Games are interesting but still feel like PS3/360 era games refined in different trending ways. Now I could say the same about many linear games but to me some are following others too hard in the big space still with sometimes awkward balance or 'keeping up' with certain features and I find them disappointing (Jedi Survivor, Bayonetta 3) while Indies may have their inspirations for roguelikes/metroidvanias and such but others still have that spin that makes you go oh we haven't gone here yet and the limits still haven't been reached at all for new mechanics, changes, cool weird directions.

Even though with Switch you have people still enjoying some games without mo cap games and it's great to see 'games' have a space then this big budget expectation all the time as if that's all it is when it clearly isn't and doesn't need to be either (or handhelds continuing on after the un-sure-ness of 3DS/Vita era and mobile) and all this other stuff just improving in the same or different ways. Cloud happening with certain titles because it's easier than downscaling to companies but they do or don't for mobile releases either?
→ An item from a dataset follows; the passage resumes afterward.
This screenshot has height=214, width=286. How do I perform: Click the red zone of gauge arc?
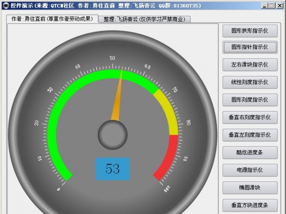pyautogui.click(x=169, y=157)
You have motion controls/typical controls for those wanting either which is great I like good motion implementation, a dock to put a tablet in like it's a PSP or Nomad to your TV or on the computer side a Pocket PC/PDA to a monitor. Nothing new but hey it's cool it's a thing in handheld consoles again besides just a 2 in 1 tablet having a HDMI cord. We don't get the remote play approach with Steam, PS5, Xbox so those are still going besides phone casting to your TV not TV compatible apps which is cool if you know how it isn't very hard just find a that's new enough (even if probably 5-10 years old then say an older. I used my 32 inch TV I bought in 2016 or so and it worked, of course the old 3D TV doesn't) and you are good to go.

Gaming I think is very eh and also very exciting depending on where you look, play, see marketing, what gameplay/story/graphics, etc. you really care about and if going retro is also the option to seek or not.